__Passage__:
----------------------------------------

Nadia Elokdah: My current research, a thesis in theories of urban practice, examines notions of identity, culture, and urban imaginary in everyday practices.
Cities are dynamic systems perpetually reproduced through negotiations and practices of myriad endogenous and exogenous actors and forces, as well as their interconnnections. In this regard, cities are active sites of collective imagination, invention and intervention. In these sites, there is perpetual urban transformation shaped by active engagement and lived experience.
There is a disconcerting pattern that has emerged in contemporary cities, which is the co-optation of diversity alongside reductionist notions of culture. The critique of this pattern lies in understanding how notions of diversity are wielded by power structures, such as city governments or anchor institutions. Rather than offering the city as an active and pluralistic platform, diversity is used as a veil to mask the actual and often complicated richness of pluralism.
In order to identify new possibilities of diversity, I am collaborating with Al-Bustan Seeds of Culture, an arts and culture non-profit organization based in Philadelphia. My argument has three facets. One is the design of an interactive exhibition embedding identity within the urban realm, on display from February to April 2015 at Philadelphia City Hall. The second is a series of interviews. The third is a repositioning of actors from city departments, arts and cultural organizations, and small-scale, community based organizations as collaborators.

----------------------------------------

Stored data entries
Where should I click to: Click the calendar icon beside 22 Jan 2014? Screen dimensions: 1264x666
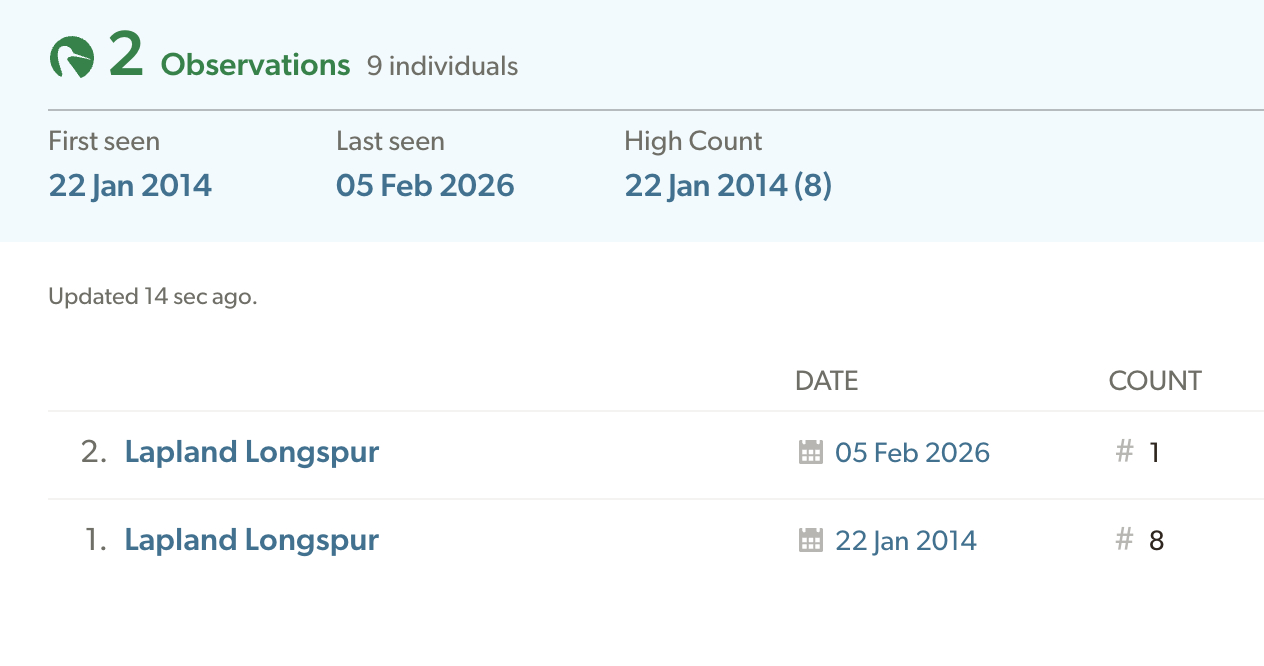coord(810,541)
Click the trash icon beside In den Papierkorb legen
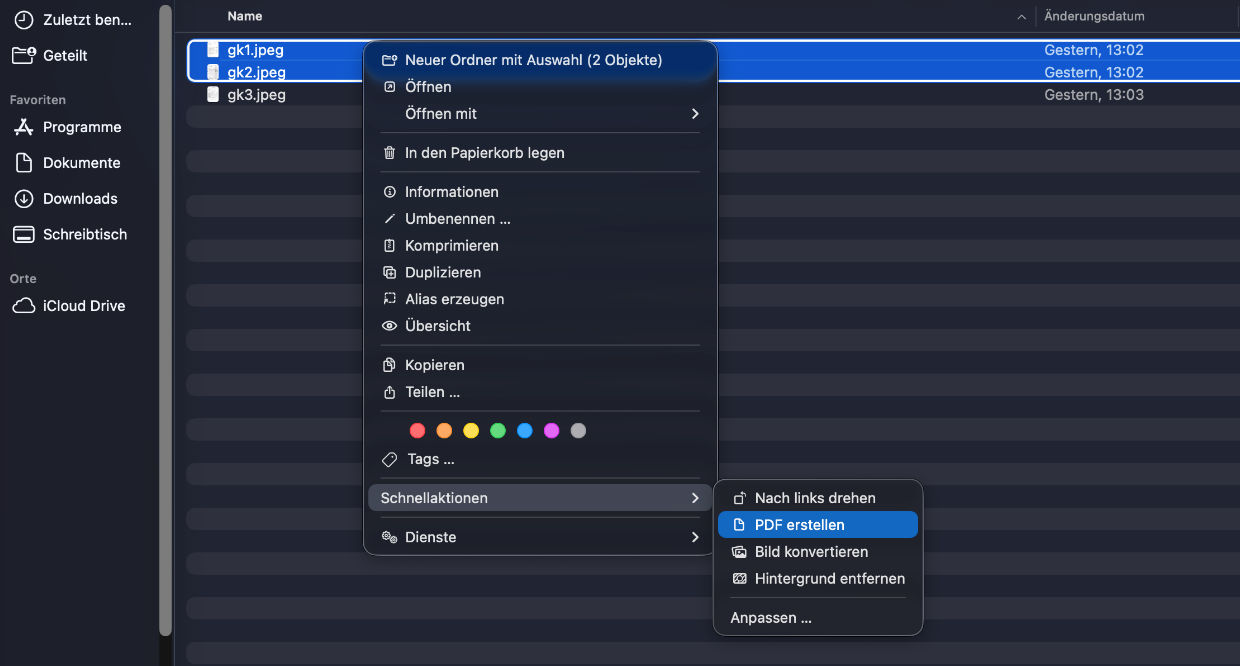The height and width of the screenshot is (666, 1240). coord(390,153)
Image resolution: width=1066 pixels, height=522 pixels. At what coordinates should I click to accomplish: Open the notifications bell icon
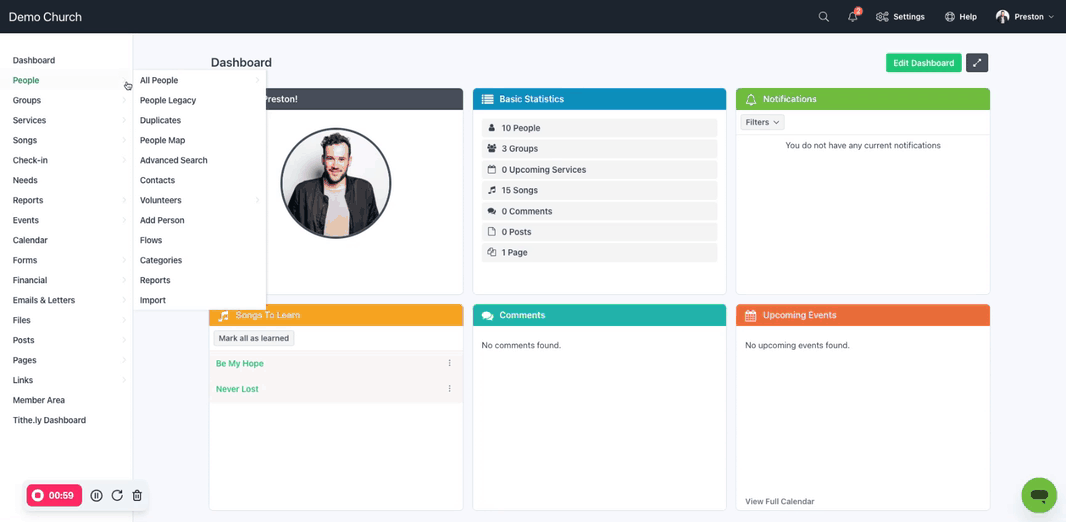(x=852, y=17)
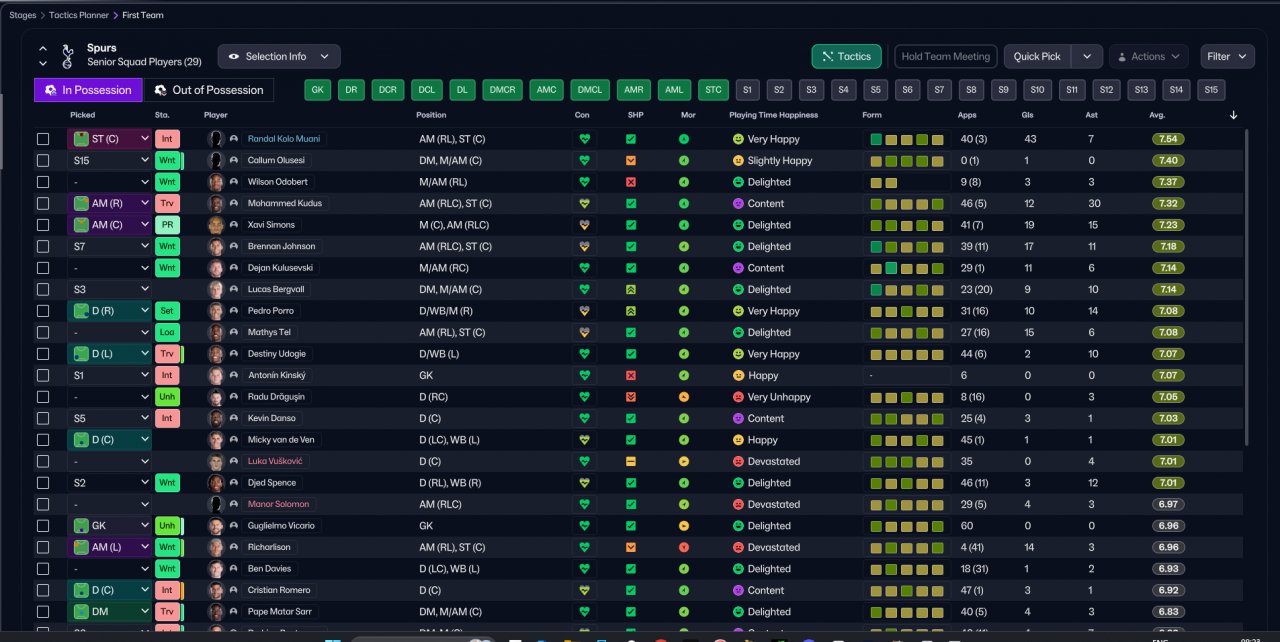Click Randal Kolo Muani's condition heart icon
The width and height of the screenshot is (1280, 642).
click(x=585, y=139)
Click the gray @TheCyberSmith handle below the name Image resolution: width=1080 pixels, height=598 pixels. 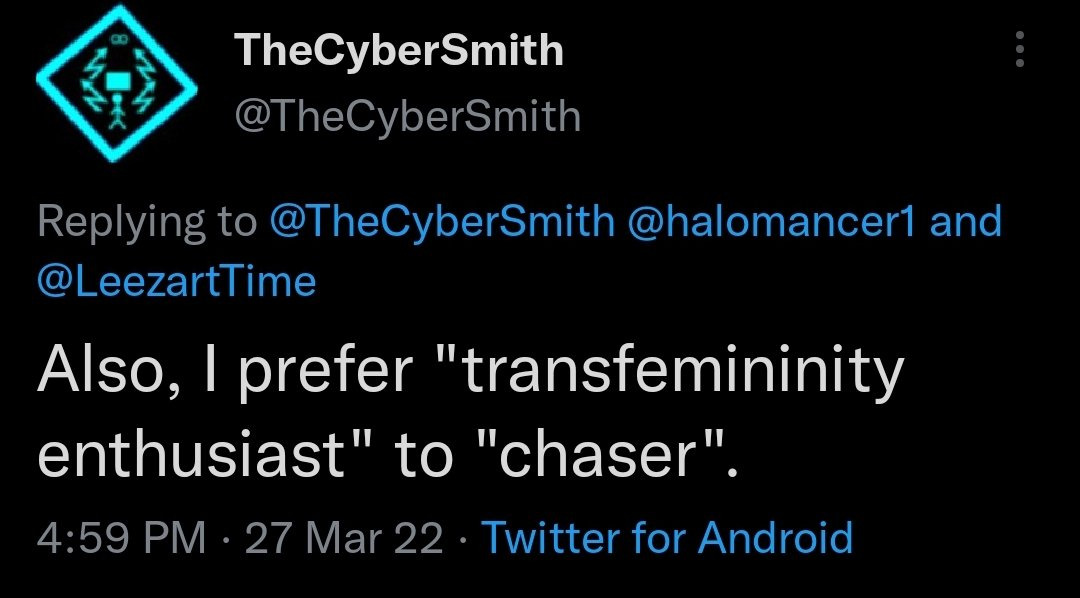tap(408, 116)
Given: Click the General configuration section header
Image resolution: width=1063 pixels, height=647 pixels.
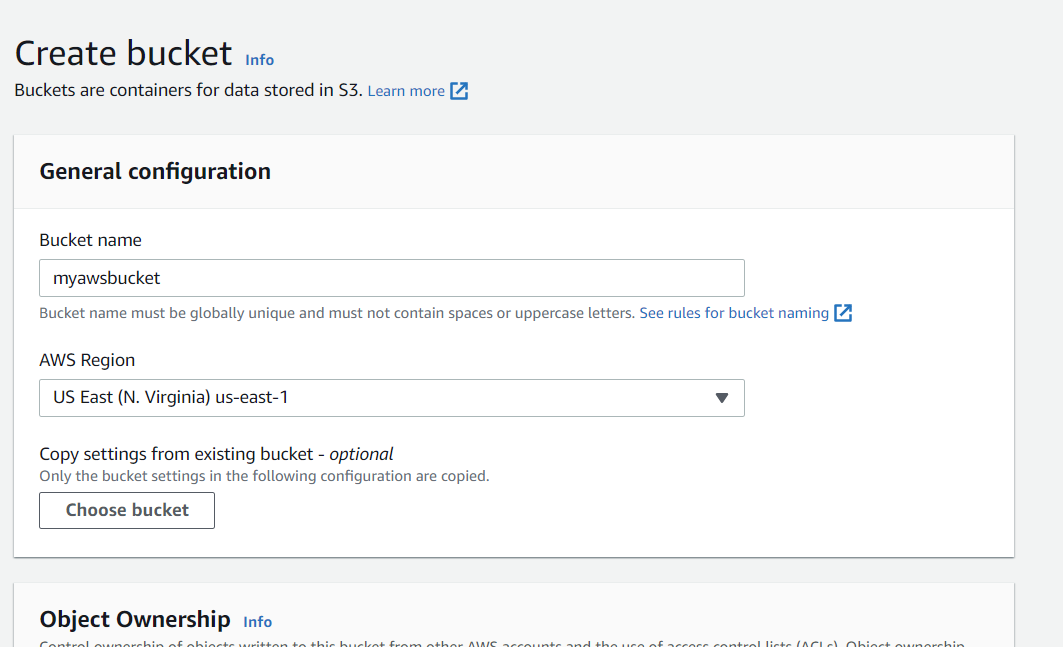Looking at the screenshot, I should coord(155,171).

----------------------------------------

__Work to do__: According to the research statement, when and where was the interactive exhibition on display?

__Solution__: From February to April 2015 at Philadelphia City Hall.